OK, we get it. Getting your site ranked is really important to your business, and you’ll do almost anything to make it happen. The problem is that you’re not an optimizer — you’re a business owner, and you don’t know the SEO world like an optimizer does. Your information is probably at least a couple of years old, especially if you got it from a forum that focuses on your industry and not on the SEO industry. So today I’m going to go over several SEO tactics that really honestly just need to be stopped, because they rely on the same tired gimmick: cheap, usually bad, writing.

Press Releases for Backlinking
I’ve said it over and over on my blog: there’s no such thing as an industry so boring that you can’t create content for it. But please, stop thinking that “not boring” is equivalent to “newsworthy.” A decade ago, there weren’t a lot of people putting out press releases, so those links were considered authoritative and thus valuable. Today, there are more press releases put out by small businesses looking for a slice of goodness than there are by the Associated Press. [citation needed]

The point is this: the sheer volume of B.S. press releases has made Google all but ignore links from sources that publish uncurated news…and any site that publishes curated news is going to ignore your press release unless it contains real news.

Articles. At all.
I won’t lie — I’ve got a profile on EZineArticles, and I used to put my content up on it. But that was years ago. Even before Panda hit, the words “article submission” were already starting to reek of SEO poison. Today, spamming cheap articles is literally worse than nothing — all those ‘bad neighborhood’ links coming in to your site will degrade your rankings, not enhance them.

The entire notion of articles as SEO started with a concept called ‘Bum Marketing,’ which worked, when it first came out, for the same reason as above: no one was doing it. The guy who invented it essentially realized that by writing articles and linking directly to pay-per-visit sites, you could make money with no website of your own. SEO people who were looking for easy backlinks got ahold of the idea and decided it was great…and within a few years, Google had taken to discarding links from article directories and content farms.
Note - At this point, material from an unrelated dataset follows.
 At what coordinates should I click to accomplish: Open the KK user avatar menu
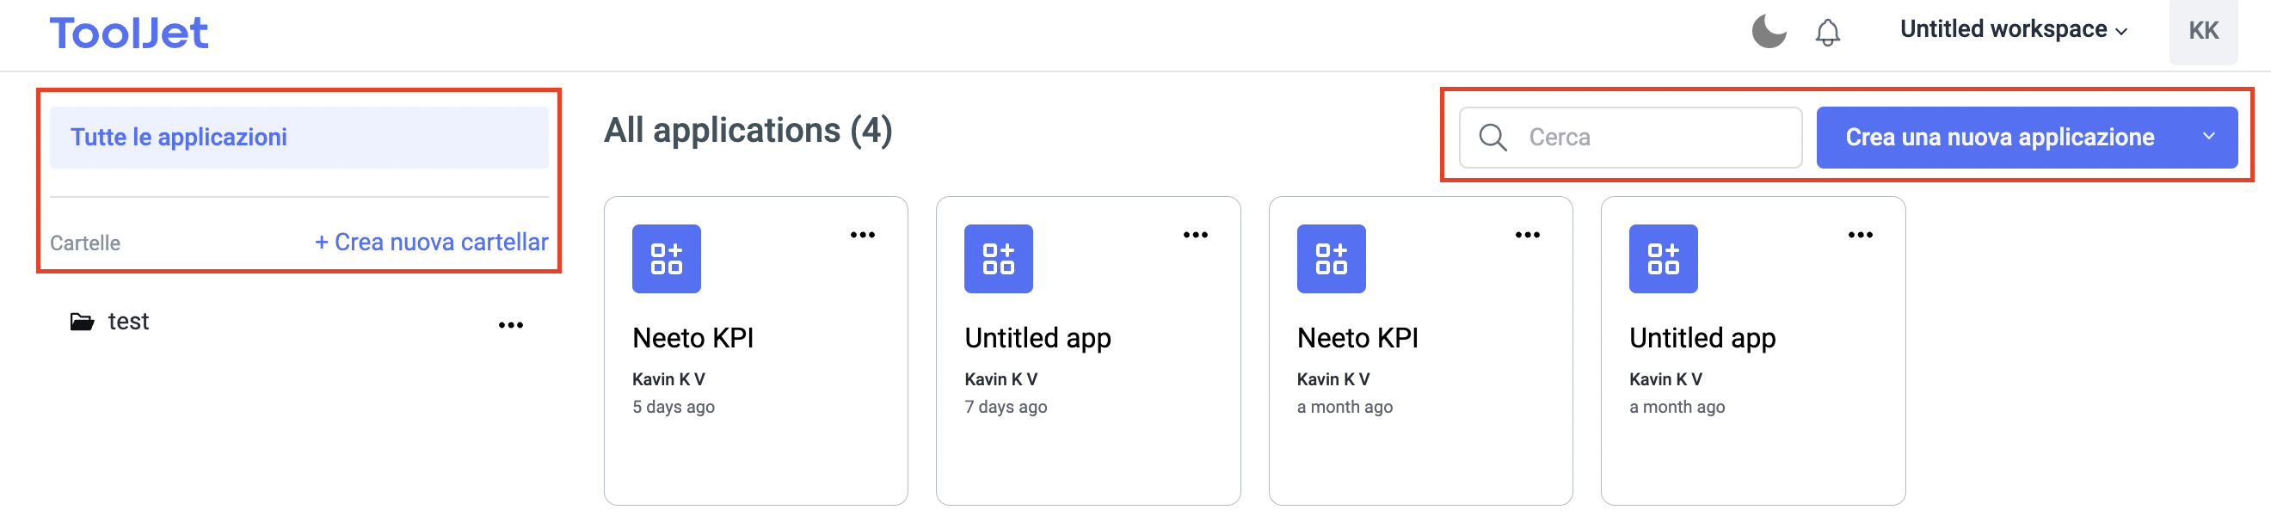[2202, 32]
Blogs and Sites with Thin Content
After the ‘articles’ craze died down, website owners and SEO people had gotten a taste of what it was like to get rankings without having to put effort into their content…and so they figured they’d keep putting zero effort in and see what happened. The result was Panda, and today thin content is — see the pattern here? — worse than no content at all.

If you’re outsourcing your content writing and your writer isn’t actually qualified to be producing genuinely relevant, intelligently written, opinionated content on the subject matter, you’re probably doing it wrong. If you’re writing for the search engines and not for your audience, you’re definitely doing it wrong. Creating valuable content is work, and it should be — that’s what “standing out from the crowd” is supposed to be.

And in the end, that’s precisely what’s happening here: all of these techniques have failed because something that started out as “standing out” — even thin content pages got their start as an improvement over ‘not having content at all’ — turned into “standing smack dab in the middle of the crowd.”

If you want to stand out, you have to put in more effort. It really is that simple, and that hard.